Task goal: Your answer should consist of the lines below that hold the word "Click".

Task material:
*** Block opens ***

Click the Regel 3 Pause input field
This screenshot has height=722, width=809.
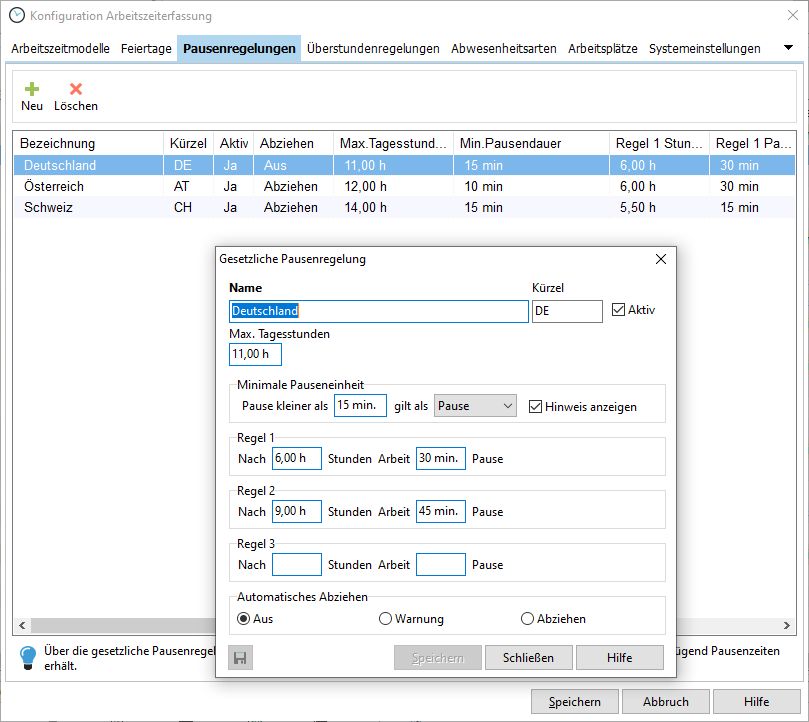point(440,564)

*** Block closes ***
*** Block opens ***

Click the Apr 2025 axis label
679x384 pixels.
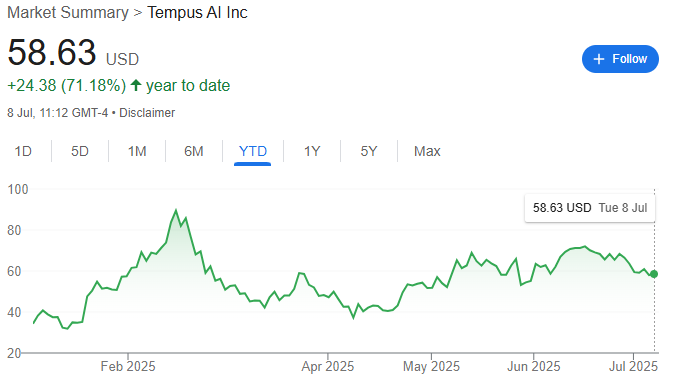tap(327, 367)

*** Block closes ***

Answer space:
Click the Regel 3 Pause input field
Click the Apr 2025 axis label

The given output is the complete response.